## [WHAT NEEDS TO BE DONE]
Set every line of the rows below into a Markdown table with the columns No. and Line, numbering each line and skipping any blank ones. Leave the pictures out.

## [RECORDS FOR THE TASK]

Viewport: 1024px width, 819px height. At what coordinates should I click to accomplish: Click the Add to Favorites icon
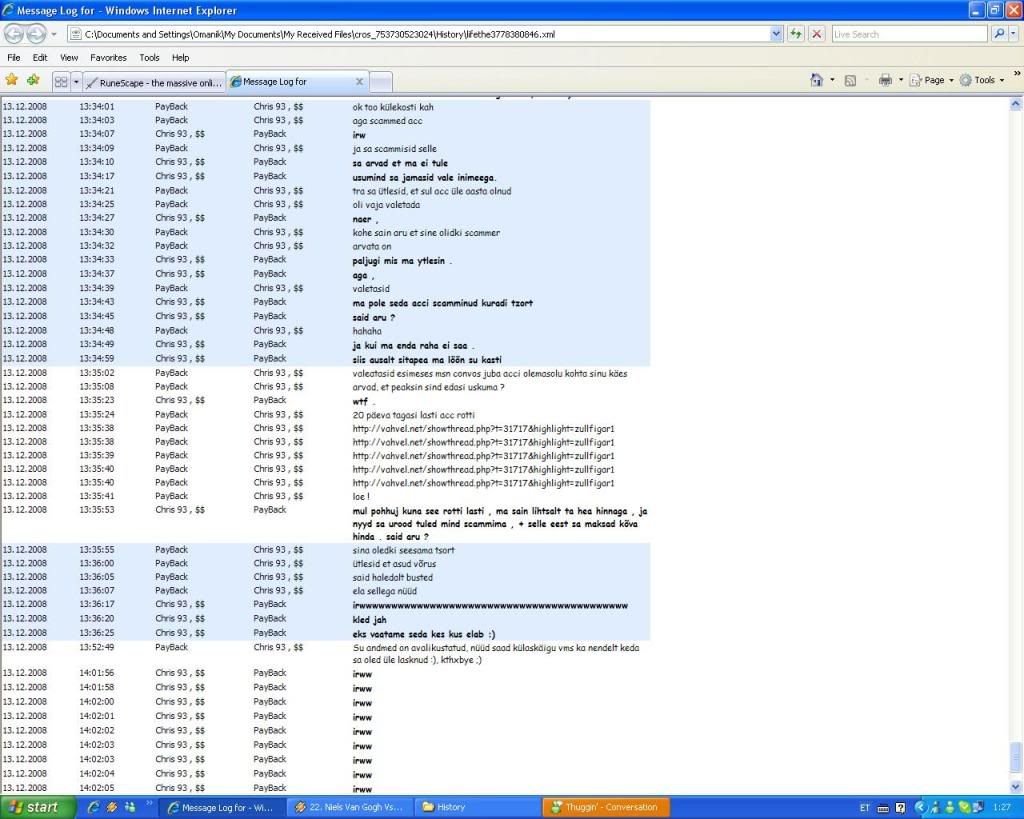click(33, 80)
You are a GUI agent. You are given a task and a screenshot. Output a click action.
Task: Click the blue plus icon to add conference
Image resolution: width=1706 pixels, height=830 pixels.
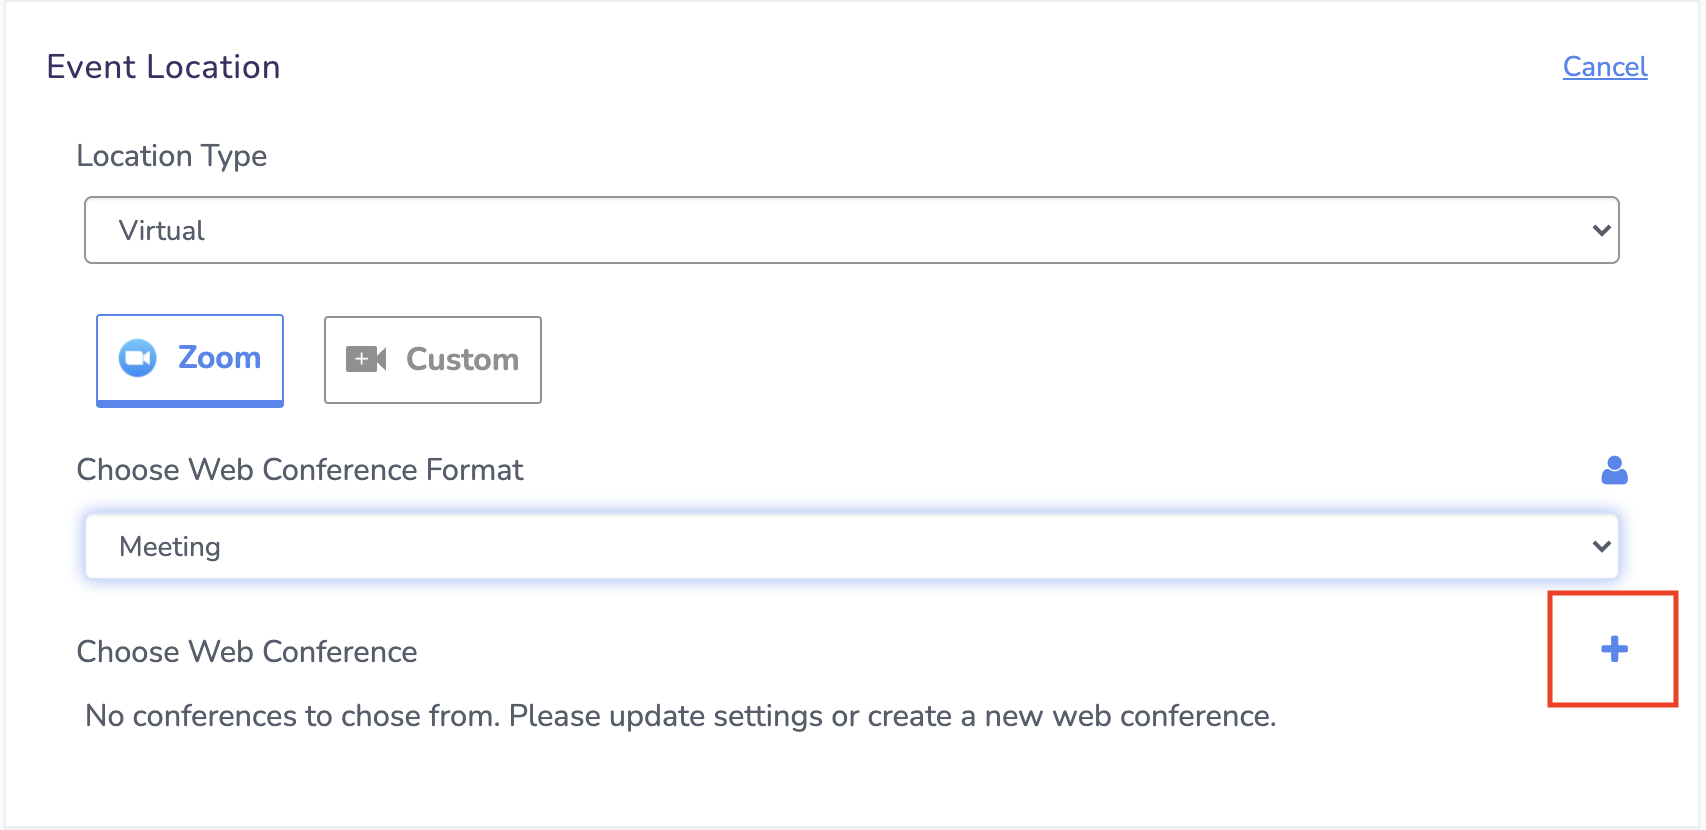[x=1614, y=649]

## [THE RESPONSE]
| No. | Line |
|---|---|
| 1 | Viewport: 1024px width, 819px height. At what coordinates should I click to accomplish: Click the Add to Favorites icon |
| 2 | click(33, 80) |
| 3 | You are a GUI agent. You are given a task and a screenshot. Output a click action. |
| 4 | Task: Click the blue plus icon to add conference |
| 5 | Image resolution: width=1706 pixels, height=830 pixels. |
| 6 | [x=1614, y=649] |